>> Begin Page extract
If you look at a list of oratorios, you'll notice nothing listed between Beethoven's Christ on the Mount of Olives, premiered two years later, and Mendelssohn's St. Paul in 1836.

Now, Beethoven's only oratorio came about on the heels of his teacher's success. But what influenced Mendelssohn to take on this out-dated genre when no one of note had essentially bothered with it for 34 years?

Mendelssohn as a child
As I mentioned in my earlier post, Mendelssohn received a copy of the manuscript of Bach's then long-forgotten St. Matthew Passion for his 16th birthday, a gift from his grandmother (her sister, by the way, had studied with Bach's eldest son, Wilhelm Friedemann). When he was 20, Mendelssohn conducted the first public performance of the Passion since Bach's death, usually regarded as the start of the “Bach Revival” when more and more people (not just scholars and composers) became aware of Bach's music: he was already old-fashioned well before his death in 1750. (You can read more about Mendelssohn and Bach, here.)

In 1833, Mendelssohn also gave the first performance in Germany of an oratorio by George Frederic Handel: Israel in Egypt, prepared from a copy he'd found in London on a recent trip.

Mendelssohn at 26
In 1835, when he was 26, he accepted a post as conductor of the Leipzig Gewandhaus Orchestra in the town where Johann Sebastian Bach had been the music director, his duties centered on the St. Thomas Church.

The following year, then, Mendelssohn gave the world premiere of his oratorio, St. Paul which he had begun working on in 1832, crafting a text with his childhood friend, Julius Schubring, now Rector of St. George's Church, Dessau, about 40 miles north of Leipzig, though actual composition on the work didn't start until 1834.

In style, the mixture of solos and choruses with interpolated chorales easily brings to mind more the influence of Bach. It would go on to become a very popular work, receiving its English premiere in an English translation by Mendelssohn's friend Carl Klingemann in 1836 and its American premiere in Boston the following year! It was frequently performed during his lifetime but would quickly become overshadowed by Elijah and the general popularity of other works like Handel's Messiah.
>> End Page extract
→ Your instructions
In the passage on Mendelssohn's St. Paul, which orchestra did Mendelssohn agree to conduct in 1835?
>> Begin Supplied material
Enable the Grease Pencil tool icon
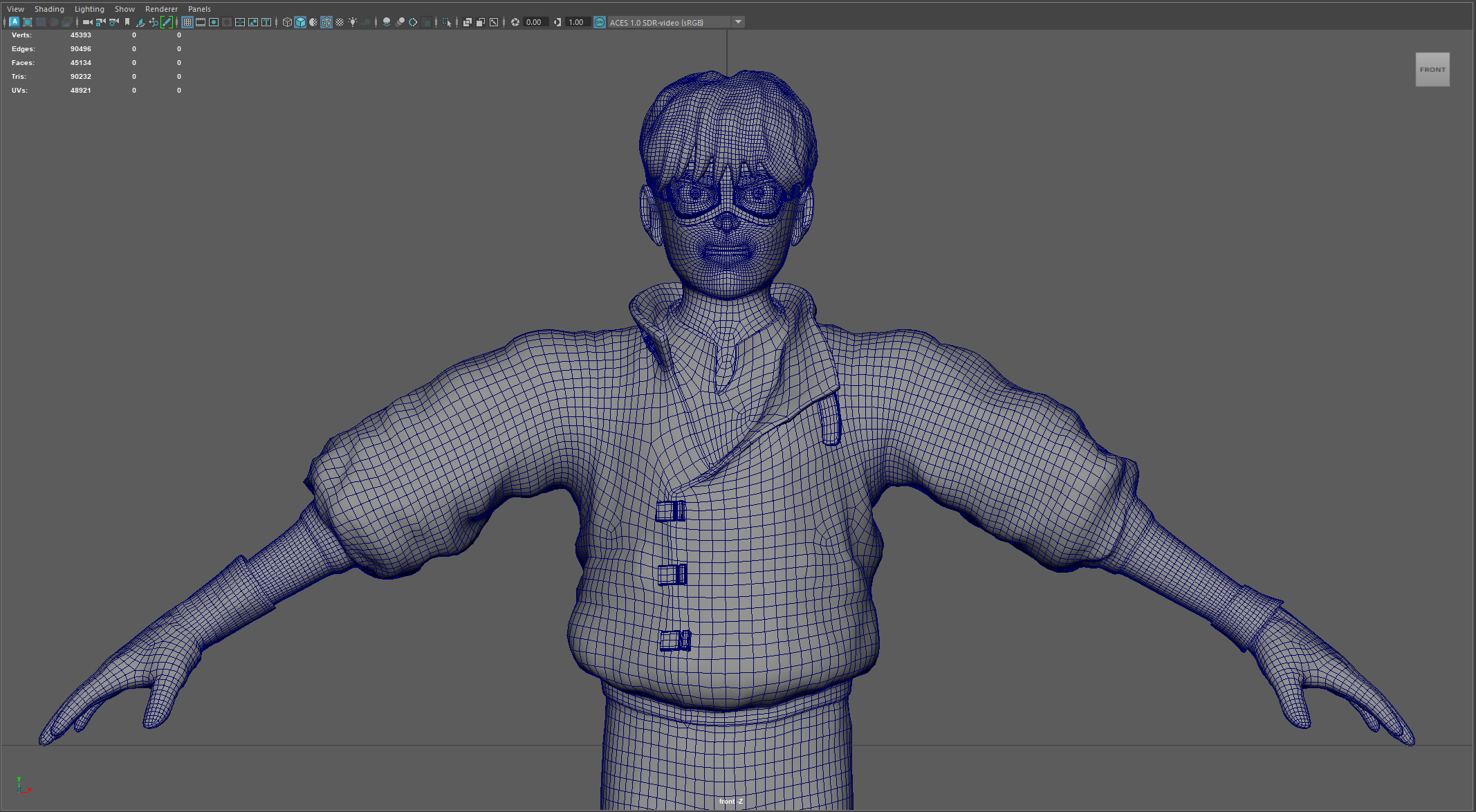 pyautogui.click(x=167, y=22)
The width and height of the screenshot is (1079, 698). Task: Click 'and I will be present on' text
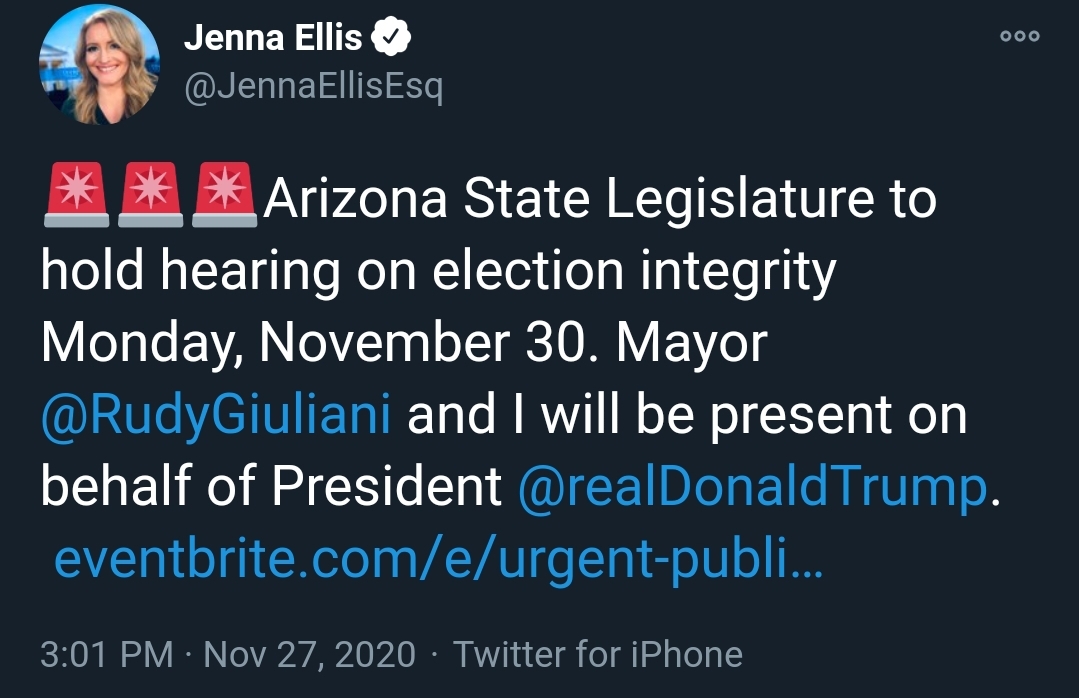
>> End Supplied material
→ Solution below
The Leipzig Gewandhaus Orchestra.